AHE rests on three observability layers:

  • Component observabilityNexAU decomposes the harness into seven orthogonal, file-level components, each git-tracked so every edit is auditable and revertible.
  • Experience observabilityAgent Debugger distills ~10M-token raw traces into layered, sourced reports; the optimizer reads digests by default but can always drill back to any rollout's raw trace.
  • Decision observabilityEvolve Agent proposes evidence-backed edits, predicts their impact, and is automatically falsified by the next iteration's flipped tasks.

Across ten evaluate → analyze → improve iterations, AHE (Agentic Harness Engineering) lifts Terminal-Bench 2 pass@1 from 69.7% to 77.0% on GPT-5.4, surpasses the hand-written Codex (71.9%) and the self-evolving ACE and TF-GRPO baselines, and produces a frozen harness that transfers without re-evolution to SWE-bench-verified and to four alternate base models, indicating that the evolved components encode general engineering experience rather than benchmark-specific tuning.

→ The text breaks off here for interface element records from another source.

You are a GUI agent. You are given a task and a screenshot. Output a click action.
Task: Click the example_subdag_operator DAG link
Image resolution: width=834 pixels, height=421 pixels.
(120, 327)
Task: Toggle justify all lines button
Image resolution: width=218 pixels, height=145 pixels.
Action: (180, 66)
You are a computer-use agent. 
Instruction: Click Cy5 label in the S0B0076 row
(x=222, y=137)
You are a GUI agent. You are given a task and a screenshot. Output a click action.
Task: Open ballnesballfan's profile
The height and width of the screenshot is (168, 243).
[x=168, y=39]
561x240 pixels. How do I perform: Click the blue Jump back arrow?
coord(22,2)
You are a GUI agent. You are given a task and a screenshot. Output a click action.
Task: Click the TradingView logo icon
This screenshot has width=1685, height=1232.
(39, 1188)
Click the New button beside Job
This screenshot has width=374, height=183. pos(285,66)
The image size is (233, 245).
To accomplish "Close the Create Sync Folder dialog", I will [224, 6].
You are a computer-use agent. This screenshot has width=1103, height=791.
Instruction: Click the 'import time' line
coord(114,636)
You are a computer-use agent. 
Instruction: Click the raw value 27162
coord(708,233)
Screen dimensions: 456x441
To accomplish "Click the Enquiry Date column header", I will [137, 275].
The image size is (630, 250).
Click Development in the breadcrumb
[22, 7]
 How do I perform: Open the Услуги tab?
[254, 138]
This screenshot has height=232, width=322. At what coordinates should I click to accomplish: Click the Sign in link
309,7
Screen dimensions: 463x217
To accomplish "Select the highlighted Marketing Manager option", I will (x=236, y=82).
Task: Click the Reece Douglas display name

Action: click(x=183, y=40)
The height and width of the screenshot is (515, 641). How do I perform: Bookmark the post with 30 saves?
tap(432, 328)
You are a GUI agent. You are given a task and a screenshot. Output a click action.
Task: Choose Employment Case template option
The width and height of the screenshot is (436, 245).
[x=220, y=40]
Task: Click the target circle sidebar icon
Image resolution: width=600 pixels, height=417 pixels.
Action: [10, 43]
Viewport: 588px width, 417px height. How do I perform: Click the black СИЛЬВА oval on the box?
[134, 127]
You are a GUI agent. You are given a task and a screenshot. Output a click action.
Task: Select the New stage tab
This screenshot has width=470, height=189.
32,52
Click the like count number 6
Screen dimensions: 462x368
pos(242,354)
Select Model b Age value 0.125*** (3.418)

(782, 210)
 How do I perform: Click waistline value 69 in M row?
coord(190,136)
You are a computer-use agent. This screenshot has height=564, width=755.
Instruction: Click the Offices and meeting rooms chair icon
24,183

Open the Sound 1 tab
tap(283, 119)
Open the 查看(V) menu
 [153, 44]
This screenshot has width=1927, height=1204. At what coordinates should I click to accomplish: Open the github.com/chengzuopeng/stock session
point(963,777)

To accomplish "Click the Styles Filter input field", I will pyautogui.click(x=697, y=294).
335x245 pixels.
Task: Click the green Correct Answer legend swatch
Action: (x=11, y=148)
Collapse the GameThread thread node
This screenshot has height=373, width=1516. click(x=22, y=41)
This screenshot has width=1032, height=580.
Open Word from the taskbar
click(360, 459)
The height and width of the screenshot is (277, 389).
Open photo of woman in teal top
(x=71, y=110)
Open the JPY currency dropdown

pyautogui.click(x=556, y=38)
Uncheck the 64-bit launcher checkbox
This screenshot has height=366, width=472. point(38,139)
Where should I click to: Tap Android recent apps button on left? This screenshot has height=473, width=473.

Cross-Model Transfer Case Study Training Curve


🚀 Quick Start

0. Prerequisites

  • Python ≥ 3.13
  • uv
  • tmux
# macOS
brew install uv tmux

# Linux
curl -LsSf https://astral.sh/uv/install.sh | sh
sudo apt install -y tmux

1. Clone + install dependencies

git clone https://github.com/Curry09/agentic-harness-engineering.git
cd agentic-harness-engineering
uv sync

uv sync installs every dependency declared in pyproject.toml.

2. Configure environment variables

cp .env.example .env

Edit .env. At minimum, set:

Variable Purpose
LLM_API_KEY / LLM_BASE_URL Main LLM endpoint (code_agent and evolve_agent both consume it)
E2B_API_KEY E2B sandbox — see the next subsection for SaaS vs. self-hosted
SERPER_API_KEY Web search used by evolve_agent

ADB_LLM_* and GPT54_LLM_* are optional — leave them unset to fall back to LLM_*, or set them to point ADB / the gpt-5.4 experiment at a stronger model. LANGFUSE_*, BP_HTML_PARSER_*, and FEISHU_WEBHOOK are all optional observability / convenience hooks; see .env.example for the full list.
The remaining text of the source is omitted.